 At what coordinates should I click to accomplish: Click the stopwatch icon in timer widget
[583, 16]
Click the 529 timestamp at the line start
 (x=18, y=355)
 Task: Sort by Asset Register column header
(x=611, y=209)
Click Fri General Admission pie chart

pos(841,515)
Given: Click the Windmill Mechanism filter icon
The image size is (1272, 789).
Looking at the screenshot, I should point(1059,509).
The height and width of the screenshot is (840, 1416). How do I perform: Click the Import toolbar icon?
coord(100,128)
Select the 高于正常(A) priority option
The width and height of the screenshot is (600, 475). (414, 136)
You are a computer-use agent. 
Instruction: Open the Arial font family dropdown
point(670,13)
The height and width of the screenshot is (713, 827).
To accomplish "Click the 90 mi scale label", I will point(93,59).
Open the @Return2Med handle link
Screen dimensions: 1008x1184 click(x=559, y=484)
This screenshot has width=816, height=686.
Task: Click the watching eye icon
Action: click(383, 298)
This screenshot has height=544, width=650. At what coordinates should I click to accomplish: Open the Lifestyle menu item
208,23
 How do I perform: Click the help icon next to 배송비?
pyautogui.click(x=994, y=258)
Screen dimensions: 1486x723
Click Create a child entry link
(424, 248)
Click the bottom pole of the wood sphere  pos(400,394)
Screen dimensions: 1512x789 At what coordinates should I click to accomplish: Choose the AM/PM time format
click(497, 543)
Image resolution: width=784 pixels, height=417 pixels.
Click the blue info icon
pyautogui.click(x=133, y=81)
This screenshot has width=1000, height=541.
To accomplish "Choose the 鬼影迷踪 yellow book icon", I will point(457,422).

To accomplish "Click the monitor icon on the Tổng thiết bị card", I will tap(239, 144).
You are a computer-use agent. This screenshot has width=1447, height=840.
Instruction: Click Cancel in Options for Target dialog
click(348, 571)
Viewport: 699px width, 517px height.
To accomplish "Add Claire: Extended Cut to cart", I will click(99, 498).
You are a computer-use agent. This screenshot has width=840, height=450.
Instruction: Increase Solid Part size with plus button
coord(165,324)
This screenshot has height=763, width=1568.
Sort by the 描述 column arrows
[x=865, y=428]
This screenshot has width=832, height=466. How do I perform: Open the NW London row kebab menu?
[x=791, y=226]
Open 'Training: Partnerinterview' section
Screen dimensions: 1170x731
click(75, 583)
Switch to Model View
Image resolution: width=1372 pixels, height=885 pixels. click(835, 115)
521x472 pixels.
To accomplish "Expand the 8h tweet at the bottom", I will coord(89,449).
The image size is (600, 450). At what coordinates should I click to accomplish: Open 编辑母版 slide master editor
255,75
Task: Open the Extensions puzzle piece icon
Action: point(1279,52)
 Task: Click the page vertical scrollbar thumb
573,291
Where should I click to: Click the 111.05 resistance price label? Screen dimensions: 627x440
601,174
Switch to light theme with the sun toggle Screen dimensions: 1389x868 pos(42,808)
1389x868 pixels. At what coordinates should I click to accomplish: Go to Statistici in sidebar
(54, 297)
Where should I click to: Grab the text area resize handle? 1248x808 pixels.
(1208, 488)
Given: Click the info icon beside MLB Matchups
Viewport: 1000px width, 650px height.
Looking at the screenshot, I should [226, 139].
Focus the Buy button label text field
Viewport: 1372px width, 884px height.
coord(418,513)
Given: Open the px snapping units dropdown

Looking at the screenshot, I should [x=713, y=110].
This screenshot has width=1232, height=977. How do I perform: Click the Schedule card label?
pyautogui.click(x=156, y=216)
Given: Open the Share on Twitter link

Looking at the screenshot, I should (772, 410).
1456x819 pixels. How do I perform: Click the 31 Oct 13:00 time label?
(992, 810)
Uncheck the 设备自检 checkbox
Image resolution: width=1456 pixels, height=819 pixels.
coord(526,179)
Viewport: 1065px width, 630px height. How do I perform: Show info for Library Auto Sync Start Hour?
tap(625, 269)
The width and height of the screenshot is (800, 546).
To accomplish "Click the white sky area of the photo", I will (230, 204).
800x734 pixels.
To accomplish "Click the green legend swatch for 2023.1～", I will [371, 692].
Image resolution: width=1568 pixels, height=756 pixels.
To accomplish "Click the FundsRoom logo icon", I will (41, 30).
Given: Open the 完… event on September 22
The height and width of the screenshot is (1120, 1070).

• • • • •

#### [Task to carry out]
Each entry above is to be copied out exactly.

#### [Expected answer]
 At what coordinates should I click to accomplish: Click the stopwatch icon in timer widget
[583, 16]
Click the 529 timestamp at the line start
 (x=18, y=355)
 Task: Sort by Asset Register column header
(x=611, y=209)
Click Fri General Admission pie chart

pos(841,515)
Given: Click the Windmill Mechanism filter icon
The image size is (1272, 789).
Looking at the screenshot, I should point(1059,509).
The height and width of the screenshot is (840, 1416). How do I perform: Click the Import toolbar icon?
coord(100,128)
Select the 高于正常(A) priority option
The width and height of the screenshot is (600, 475). (414, 136)
You are a computer-use agent. 
Instruction: Open the Arial font family dropdown
point(670,13)
The height and width of the screenshot is (713, 827).
To accomplish "Click the 90 mi scale label", I will point(93,59).
Open the @Return2Med handle link
Screen dimensions: 1008x1184 click(x=559, y=484)
This screenshot has width=816, height=686.
Task: Click the watching eye icon
Action: click(383, 298)
This screenshot has height=544, width=650. At what coordinates should I click to accomplish: Open the Lifestyle menu item
208,23
 How do I perform: Click the help icon next to 배송비?
pyautogui.click(x=994, y=258)
Screen dimensions: 1486x723
Click Create a child entry link
(424, 248)
Click the bottom pole of the wood sphere  pos(400,394)
Screen dimensions: 1512x789 At what coordinates should I click to accomplish: Choose the AM/PM time format
click(497, 543)
Image resolution: width=784 pixels, height=417 pixels.
Click the blue info icon
pyautogui.click(x=133, y=81)
This screenshot has width=1000, height=541.
To accomplish "Choose the 鬼影迷踪 yellow book icon", I will point(457,422).

To accomplish "Click the monitor icon on the Tổng thiết bị card", I will tap(239, 144).
You are a computer-use agent. This screenshot has width=1447, height=840.
Instruction: Click Cancel in Options for Target dialog
click(348, 571)
Viewport: 699px width, 517px height.
To accomplish "Add Claire: Extended Cut to cart", I will click(99, 498).
You are a computer-use agent. This screenshot has width=840, height=450.
Instruction: Increase Solid Part size with plus button
coord(165,324)
This screenshot has height=763, width=1568.
Sort by the 描述 column arrows
[x=865, y=428]
This screenshot has width=832, height=466. How do I perform: Open the NW London row kebab menu?
[x=791, y=226]
Open 'Training: Partnerinterview' section
Screen dimensions: 1170x731
click(75, 583)
Switch to Model View
Image resolution: width=1372 pixels, height=885 pixels. click(835, 115)
521x472 pixels.
To accomplish "Expand the 8h tweet at the bottom", I will coord(89,449).
The image size is (600, 450). At what coordinates should I click to accomplish: Open 编辑母版 slide master editor
255,75
Task: Open the Extensions puzzle piece icon
Action: point(1279,52)
 Task: Click the page vertical scrollbar thumb
573,291
Where should I click to: Click the 111.05 resistance price label? Screen dimensions: 627x440
601,174
Switch to light theme with the sun toggle Screen dimensions: 1389x868 pos(42,808)
1389x868 pixels. At what coordinates should I click to accomplish: Go to Statistici in sidebar
(54, 297)
Where should I click to: Grab the text area resize handle? 1248x808 pixels.
(1208, 488)
Given: Click the info icon beside MLB Matchups
Viewport: 1000px width, 650px height.
Looking at the screenshot, I should [226, 139].
Focus the Buy button label text field
Viewport: 1372px width, 884px height.
coord(418,513)
Given: Open the px snapping units dropdown

Looking at the screenshot, I should [x=713, y=110].
This screenshot has width=1232, height=977. How do I perform: Click the Schedule card label?
pyautogui.click(x=156, y=216)
Given: Open the Share on Twitter link

Looking at the screenshot, I should (772, 410).
1456x819 pixels. How do I perform: Click the 31 Oct 13:00 time label?
(992, 810)
Uncheck the 设备自检 checkbox
Image resolution: width=1456 pixels, height=819 pixels.
coord(526,179)
Viewport: 1065px width, 630px height. How do I perform: Show info for Library Auto Sync Start Hour?
tap(625, 269)
The width and height of the screenshot is (800, 546).
To accomplish "Click the white sky area of the photo", I will (230, 204).
800x734 pixels.
To accomplish "Click the green legend swatch for 2023.1～", I will [371, 692].
Image resolution: width=1568 pixels, height=756 pixels.
To accomplish "Click the FundsRoom logo icon", I will (41, 30).
Given: Open the 完… event on September 22
The height and width of the screenshot is (1120, 1070).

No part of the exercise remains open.